OBJECTIVE: To compare the clinical, anthropometric, and metabolic characteristics of New Zealand Europeans, Maori, and Pacific Islanders with non-insulin-dependent diabetes mellitus (NIDDM) with emphasis on risk factors for the development of diabetic nephropathy. RESEARCH DESIGN AND METHODS: A cross-sectional survey of 555 (74% of 750 available) diabetic patients attending diabetes clinics and randomly selected primary care centers was conducted in Auckland, New Zealand. RESULTS: Among those with NIDDM, Maori and Pacific Islanders were younger at diagnosis, more obese, and had poorer glucose control when compared with the Europeans (fructosamine in mumol/l: Maori 335 +/- 78, Pacific Islanders 367 +/- 90, Europeans 318 +/- 55; overall P < 0.001). Systolic blood pressure (sBP) was higher in Maori (145 +/- 31 mmHg) and lower in Pacific Islanders (135 +/- 25 mmHg) when compared with Europeans (141 +/- 25 mmHg; overall P < 0.005). Mean estimated daily urinary albumin excretion (UAE) was 18.2 (15.5-1.3) mg/day in Europeans, 94.8 (60.5-148.7) mg/day in Maori, and 44.2 (32.3-60.3) mg/day in Pacific Islanders. The prevalence of proteinuria and end-stage renal failure were also higher in Maori and Pacific Islanders. The excess prevalence of microalbuminuria and proteinuria in Maori was present within 5 years of diagnosis. Europeans with impaired renal function were least likely to have associated proteinuria or microalbuminuria. Microalbuminuria and nephropathy were not consistently associated with either higher blood pressure or worse glucose control. CONCLUSIONS: NIDDM in Maori and Pacific Islanders is associated with a greater degree of proteinuria and end-stage renal failure than that in Europeans. This observation is not explained by conventional risk factors.

Microalbuminuria in a middle-aged workforce. Effect of hyperglycemia and ethnicity.

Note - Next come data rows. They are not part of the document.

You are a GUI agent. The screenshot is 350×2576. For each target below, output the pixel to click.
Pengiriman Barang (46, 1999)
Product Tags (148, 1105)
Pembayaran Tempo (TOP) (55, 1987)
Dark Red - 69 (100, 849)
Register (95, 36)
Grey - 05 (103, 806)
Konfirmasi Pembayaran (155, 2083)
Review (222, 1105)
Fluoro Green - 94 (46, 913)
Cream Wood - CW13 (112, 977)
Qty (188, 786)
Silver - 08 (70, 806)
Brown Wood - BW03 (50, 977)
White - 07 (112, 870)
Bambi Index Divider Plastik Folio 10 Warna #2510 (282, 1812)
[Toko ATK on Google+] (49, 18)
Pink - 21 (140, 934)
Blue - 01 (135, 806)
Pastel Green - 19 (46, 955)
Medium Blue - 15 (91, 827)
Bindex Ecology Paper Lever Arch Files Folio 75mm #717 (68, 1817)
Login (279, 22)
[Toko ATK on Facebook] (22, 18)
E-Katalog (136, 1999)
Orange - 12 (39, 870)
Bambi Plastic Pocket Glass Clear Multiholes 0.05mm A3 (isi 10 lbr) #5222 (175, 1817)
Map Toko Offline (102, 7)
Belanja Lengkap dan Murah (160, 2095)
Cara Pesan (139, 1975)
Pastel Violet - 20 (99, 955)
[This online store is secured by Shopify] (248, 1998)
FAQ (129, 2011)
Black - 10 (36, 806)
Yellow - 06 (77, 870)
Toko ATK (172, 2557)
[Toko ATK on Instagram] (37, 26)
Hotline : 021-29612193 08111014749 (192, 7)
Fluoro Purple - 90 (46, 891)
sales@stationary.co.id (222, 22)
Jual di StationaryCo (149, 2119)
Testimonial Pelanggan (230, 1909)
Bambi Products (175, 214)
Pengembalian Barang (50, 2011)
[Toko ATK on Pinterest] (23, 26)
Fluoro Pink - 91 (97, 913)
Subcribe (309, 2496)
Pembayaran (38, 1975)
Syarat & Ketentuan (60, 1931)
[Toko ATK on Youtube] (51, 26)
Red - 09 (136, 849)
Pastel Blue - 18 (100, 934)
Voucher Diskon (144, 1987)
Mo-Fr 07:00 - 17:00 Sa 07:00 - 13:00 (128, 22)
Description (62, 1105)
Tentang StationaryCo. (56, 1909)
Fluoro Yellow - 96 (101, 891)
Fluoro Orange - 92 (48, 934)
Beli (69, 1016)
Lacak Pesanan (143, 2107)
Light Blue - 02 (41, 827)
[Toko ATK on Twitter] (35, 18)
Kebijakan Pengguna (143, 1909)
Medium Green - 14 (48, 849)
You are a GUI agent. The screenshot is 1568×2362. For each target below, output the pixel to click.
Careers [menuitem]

OBJECTIVE: To determine the prevalence of microalbuminuria in a mixed, ethnic population and to find the extent that ethnic variation in microalbuminuria can be explained by abnormal glucose metabolism, obesity, hypertension, hypertriglyceridemia, and life-style factors. RESEARCH DESIGN AND METHODS: Urinary albumin concentrations were measured in 5467 middle-aged Maori, Pacific Islander, and European workers who participated in a health-screening survey of 46 New Zealand companies. Participants provided a first-voided, morning urine sample; had a 75-g oral glucose tolerance test; had weight, height, and blood pressure measured; and completed a self-administered questionnaire about past medical history and sociodemographic status. RESULTS: A significantly higher prevalence of microalbuminuria was found in individuals with new cases of diabetes mellitus (24.1%), in cases of diabetes mellitus previously diagnosed (20.6%), and in those with impaired glucose tolerance (16.1%) compared with nondiabetic individuals (4.0%). Moreover, in the general population, a piecewise linear relationship was detected between albuminuria and plasma glucose with significant changes of slope corresponding with 2 h plasma glucose concentrations (95% confidence interval) of 6.7 (6.4-7.0) and 9.2 (8.6-9.8) mM, respectively. After adjusting for sex, obesity, hypertension, hypertriglyceridemia, cigarette smoking, and heavy alcohol consumption in a multivariate model, glycemia was the most significant determinant of urinary albumin concentrations in all three ethnic groups. However, blood glucose concentrations did not completely explain the higher relative risk (95% confidence interval) of microalbuminuria in Maori (5.97; 4.48-7.78) and Pacific Islander (5.33; 4.13-6.87) workers compared with European workers. CONCLUSIONS: Of the variables investigated, hyperglycemia was the most important factor explaining the high prevalence of microalbuminuria in Maori and Pacific Islander workers compared with the European workers. However, only 14.9% of the variation in urinary albumin concentrations was found in our multivariate model, and we have speculated on the contribution of other factors such as diet and coexisting renal diseases.